■ Lista de tarefas:
1 – Transcreva, da seção sobre o Fundecitrus, o trecho que vai de "Novos problemas e" até "empregadas até hoje.".
2 – Quais anos são mencionados na seção sobre o Fundecitrus?
***** Seção do documento *****
Nestes dez anos, foram publicados 225 artigos científicos (até o fechamento desta edição), sendo que 141 em revistas internacionais e 84 em revistas nacionais.

O serviço de diagnóstico que era para CVC, em 2005 passou a ser oferecido também para HLB. Nesta época eram analisadas de 80 a 100 amostras. O pico de 1.690, em junho de 2008. Em 2011, o laboratório bateu o recorde de 14.714 análises para o produtor.

Novos problemas e novas conquistas

Em 2001, o citricultor já contava com um pacote de manejo para a CVC, mas uma nova ameaça aparecia no Triângulo Mineiro e norte de São Paulo, matando rapidamente a planta e assustando os citricultores. Mais uma vez, assim como ocorreu com a CVC, uma nova doença foi identificada com a ajuda do Fundecitrus, a morte súbita dos citros (MSC).

De 2003 a 2007, 23 pesquisadores, 13 bolsistas e 12 instituições de pesquisa do Brasil capitaneadas pelo Fundecitrus mantiveram-se envolvidas em um grande projeto co-financiado pelo Ministério de Ciência e Tecnologia e CNPq para entender a doença. Ao cabo do trabalho, foram alcançados resultados importantes para o estabelecimento de estratégias de manejo empregadas até hoje.
***** Registros fornecidos *****
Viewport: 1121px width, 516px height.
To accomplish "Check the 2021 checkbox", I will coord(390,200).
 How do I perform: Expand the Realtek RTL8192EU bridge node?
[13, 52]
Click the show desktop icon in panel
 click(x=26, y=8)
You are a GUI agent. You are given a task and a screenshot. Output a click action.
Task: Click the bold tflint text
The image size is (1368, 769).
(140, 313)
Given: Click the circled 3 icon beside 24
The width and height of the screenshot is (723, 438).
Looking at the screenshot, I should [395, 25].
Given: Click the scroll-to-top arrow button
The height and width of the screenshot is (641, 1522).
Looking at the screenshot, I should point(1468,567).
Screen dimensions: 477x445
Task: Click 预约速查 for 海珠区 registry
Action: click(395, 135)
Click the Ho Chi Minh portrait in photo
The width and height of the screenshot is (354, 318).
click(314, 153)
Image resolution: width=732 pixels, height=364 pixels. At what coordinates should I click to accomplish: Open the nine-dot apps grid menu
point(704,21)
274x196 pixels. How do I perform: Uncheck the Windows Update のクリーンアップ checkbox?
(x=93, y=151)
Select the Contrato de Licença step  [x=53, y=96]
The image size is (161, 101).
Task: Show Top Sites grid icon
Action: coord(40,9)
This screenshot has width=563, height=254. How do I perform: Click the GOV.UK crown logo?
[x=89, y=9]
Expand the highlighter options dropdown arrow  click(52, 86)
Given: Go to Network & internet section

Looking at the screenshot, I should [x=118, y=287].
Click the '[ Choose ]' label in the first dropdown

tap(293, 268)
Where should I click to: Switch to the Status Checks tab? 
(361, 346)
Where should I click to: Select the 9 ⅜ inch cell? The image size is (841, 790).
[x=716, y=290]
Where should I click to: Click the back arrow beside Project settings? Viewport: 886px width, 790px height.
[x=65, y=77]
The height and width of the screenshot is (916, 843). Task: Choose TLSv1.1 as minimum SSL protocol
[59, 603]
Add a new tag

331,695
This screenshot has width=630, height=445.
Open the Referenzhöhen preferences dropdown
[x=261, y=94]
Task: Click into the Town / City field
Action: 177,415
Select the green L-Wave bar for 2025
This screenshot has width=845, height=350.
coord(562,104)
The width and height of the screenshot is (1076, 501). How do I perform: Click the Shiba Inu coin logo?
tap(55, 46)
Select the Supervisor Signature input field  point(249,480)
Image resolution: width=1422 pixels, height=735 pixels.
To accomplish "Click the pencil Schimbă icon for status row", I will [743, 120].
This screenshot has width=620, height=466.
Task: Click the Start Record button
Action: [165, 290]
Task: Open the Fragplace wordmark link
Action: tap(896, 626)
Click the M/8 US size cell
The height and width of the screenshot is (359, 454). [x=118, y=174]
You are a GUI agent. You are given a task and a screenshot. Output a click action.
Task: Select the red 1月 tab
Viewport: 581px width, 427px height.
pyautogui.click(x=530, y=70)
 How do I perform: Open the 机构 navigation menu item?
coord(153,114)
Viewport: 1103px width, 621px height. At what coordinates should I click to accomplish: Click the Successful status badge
*****
■ Lista de respostas:
1 –
Novos problemas e novas conquistas

Em 2001, o citricultor já contava com um pacote de manejo para a CVC, mas uma nova ameaça aparecia no Triângulo Mineiro e norte de São Paulo, matando rapidamente a planta e assustando os citricultores. Mais uma vez, assim como ocorreu com a CVC, uma nova doença foi identificada com a ajuda do Fundecitrus, a morte súbita dos citros (MSC).

De 2003 a 2007, 23 pesquisadores, 13 bolsistas e 12 instituições de pesquisa do Brasil capitaneadas pelo Fundecitrus mantiveram-se envolvidas em um grande projeto co-financiado pelo Ministério de Ciência e Tecnologia e CNPq para entender a doença. Ao cabo do trabalho, foram alcançados resultados importantes para o estabelecimento de estratégias de manejo empregadas até hoje.

2 – 2005, 2008, 2011, 2001, 2003 e 2007.